#### [Consigne écrite]
Recopiez à l'identique le passage du texte sur le décret de 2017 qui commence aux mots « Par un décret » et s'arrête après « de leurs droits. ».

Par un décret n° 2017-373 du 21 mars 2017, le Ministère de la Culture a modifié le régime de contribution à la production d’œuvres audiovisuelles applicables aux chaînes hertziennes et aux services de médias à la demande « afin de tenir compte de l’évolution des relations entre les éditeurs de services de télévision et les organisations représentant les producteurs audiovisuels ». Il permet notamment la mise en œuvre de l’accord signé entre TF1 et les syndicats de producteurs au mois de mai 2016, et vise généralement à accorder plus de souplesse aux éditeurs dans la gestion de leurs droits.

#### [Extrait de données]
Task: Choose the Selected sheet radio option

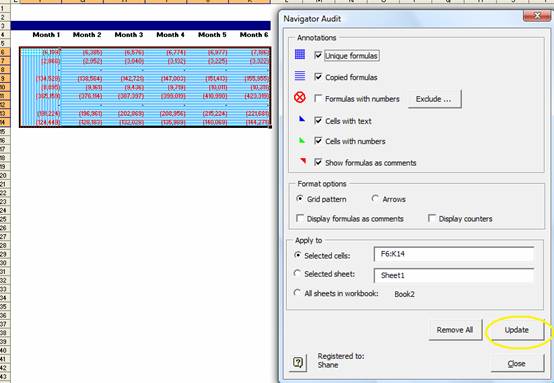Action: 297,273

#### [Résultat attendu]
Par un décret n° 2017-373 du 21 mars 2017, le Ministère de la Culture a modifié le régime de contribution à la production d’œuvres audiovisuelles applicables aux chaînes hertziennes et aux services de médias à la demande « afin de tenir compte de l’évolution des relations entre les éditeurs de services de télévision et les organisations représentant les producteurs audiovisuels ». Il permet notamment la mise en œuvre de l’accord signé entre TF1 et les syndicats de producteurs au mois de mai 2016, et vise généralement à accorder plus de souplesse aux éditeurs dans la gestion de leurs droits.